Publishing company to be formed
To become managing-director of a new publishing company to be established in Australia, Mr. P. R. Stephensen, formerly a Queensland Rhodes Scholar, is traveling to the Eastern States on the mailboat Otranto, which passed through Fremantle from London yesterday. Mr. Stephensen left Australia eight years ago, and, after completing his studies in politics, economics, and philosophy at Oxford, he became associated with various publishing houses in London, where he made the acquaintance of most of the foremost English authors. He explained that his return to Australia was hastened by the visit to London in January of Mr. Norman Lindsay, the Australian author, who, on behalf of a group of Sydney authors and business men, asked him to come to Australia and establish a national publishing company in the Commonwealth.

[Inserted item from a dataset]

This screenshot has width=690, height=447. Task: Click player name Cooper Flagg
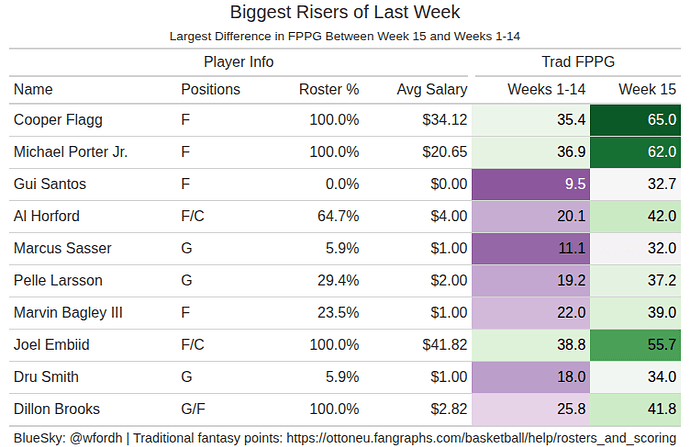point(59,120)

The company would be formed immediately upon his arrival in Sydney, Mr. Stephensen said. There would be shareholders in each of the States, and branch offices of the company in every capital city. Hitherto publishing in Australia had been carried on by enterprising booksellers, but the time had arrived for the establishment of the English system of publishing houses specialising in the publication of books. Many of Australia’s most gifted authors had found it necessary to live in England or America in order to seek world recognition of their talents, and that resulted eventually in their losing their Australian point of view, because they got out of touch with their own people. The company hoped to make it possible to retain Australian talent within the Commonwealth. Australian cultural prestige suffered from lack of co-ordination, and the works of Australian authors were published under different imprints and in different countries, with the nationality of the writers often not known even to Australians.

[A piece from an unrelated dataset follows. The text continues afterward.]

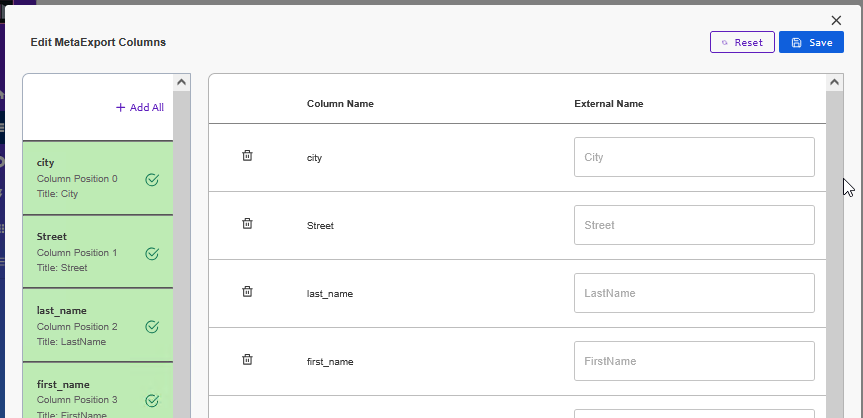863x418 pixels.
Task: Delete the city column row
Action: point(247,156)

Present economic conditions were peculiarly favourable to the inauguration of an Australian publishing house, Mr. Stephensen said. Exchange restrictions and tariffs made it impossible for books published in England to achieve any considerable sale in the Commonwealth, which was unfortunate for Australian authors who had to seek their publishers in London. The disadvantage under which Australian authors had laboured had discouraged the growth of a characteristic Australian literature, and one of the objects of the new company was to encourage the expression of a distinctively Australian spirit.
Source:
The West Australian (Perth, WA), Wednesday 5 October 1932, page 18
[Editor: Corrected “Mr. E. R. Stephensen” to “Mr. P. R. Stephensen”, which was presumably a typographical error, as the article is about Percy Reginald Stephensen.]